Em novembro, a arrecadação de fundos com criptomoedas apresentou um aumento significativo em comparação com os meses anteriores. Desta vez, os mineradores de Bitcoin lideraram o movimento, respondendo por 90% das transações, à frente de corretoras e projetos de pagamento.

Uma pesquisa realizada pela plataforma de inteligência de mercado Messari revelou que Bitcoin As mineradoras Northern Data e Phoenix Group captaram mais da metade do montante total acumulado pelo mercado de capital de risco em criptomoedas.

Mineiros de Bitcoin Liderança em financiamento de criptomoedas em novembro

Durante o último mês, o mercado de criptomoedas fechou 98 negócios no valor de US$ 1.75 bilhão, um salto significativo em relação aos US$ 750 milhões de outubro. Os dez maiores negócios somaram mais de US$ 1.4 bilhão e envolveram diversos projetos de criptomoedas.

A Northern Data liderou a lista com mais de US$ 600 milhões em fundos captados em uma rodada de financiamento de dívida, enquanto o Phoenix Group ficou em segundo lugar com US$ 370 milhões em uma oferta pública inicial (IPO). A Blockchain.com, provedora de carteiras e exchanges de criptomoedas, ficou em terceiro lugar com US$ 110 milhões captados em uma rodada de financiamento Série E, e a Fnality, empresa de pagamentos por atacado baseada em blockchain, veio logo em seguida com US$ 95 milhões em uma rodada Série B.

Outros negócios importantes incluíram investimentos estratégicos, financiamento pós-IPO e rodadas de Série A que arrecadaram dezenas de milhões de dólares para empresas como a mineradora de Bitcoin Bitfarms e a startup de infraestrutura de inteligência artificial (IA) descentralizada Ritual. Por último, mas não menos importante, a Blast, uma blockchain de camada 2 baseada em Ethereum que gerou controvérsia e levantou US$ 20 milhões em uma rodada de financiamento cujo valor não foi divulgado, liderada pela empresa de capital de risco Paradigm.

Investidores em fase de aceleração

Vale ressaltar que, sem os dois enormes aportes financeiros da Northern Data e do Phoenix Group, o montante total arrecadado em novembro teria sido de US$ 750 milhões, a média mensal de financiamento desde agosto.

No entanto, o valor médio dos negócios aumentou 50%, passando de US$ 5 milhões em outubro para US$ 7.5 milhões.
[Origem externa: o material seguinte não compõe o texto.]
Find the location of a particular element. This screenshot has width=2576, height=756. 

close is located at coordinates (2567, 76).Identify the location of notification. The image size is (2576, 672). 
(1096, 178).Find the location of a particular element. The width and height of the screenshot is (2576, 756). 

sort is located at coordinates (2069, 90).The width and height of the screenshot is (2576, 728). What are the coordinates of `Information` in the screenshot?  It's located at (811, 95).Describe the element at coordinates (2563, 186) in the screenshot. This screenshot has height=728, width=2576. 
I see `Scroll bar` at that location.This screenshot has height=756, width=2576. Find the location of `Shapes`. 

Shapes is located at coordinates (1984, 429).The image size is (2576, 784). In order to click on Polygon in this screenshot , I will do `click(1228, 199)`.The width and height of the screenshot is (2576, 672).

Kel, pesquisador da Messari, afirmou que o grande financiamento recebido pelos mineradores de Bitcoin abre espaço para otimismo e sugere que os investidores de capital de risco próximos ao setor esperam uma valorização do Bitcoin (BTC) preços, especialmente com o próximo evento de halving. O halving reduzirá pela metade as recompensas por bloco dos mineradores e diminuirá a quantidade de BTC produzido diariamente. Apesar dos receios quanto ao impacto da redução das recompensas por bloco, os investidores de capital de risco parecem estar focados no lado positivo.

Entretanto, a recente valorização das criptomoedas não se estendeu aos fluxos do mercado privado. Kel acredita que os investidores podem estar em uma fase de preparação que ainda não se traduziu em negócios anunciados.

2. A mineradora de Bitcoin Riot Platforms se prepara para o halving com um investimento estratégico de US$ 0 milhões em hardware.

Bitcoin com sede no Texas (BTCA mineradora Riot Platforms garantiu seu maior pedido de poder de hash de todos os tempos com a aquisição de 66,560 unidades de BTC mineradores, representando 18 EH/s, da MicroBT por US$ 290.5 milhões, de acordo com um comunicado de 4 de dezembro.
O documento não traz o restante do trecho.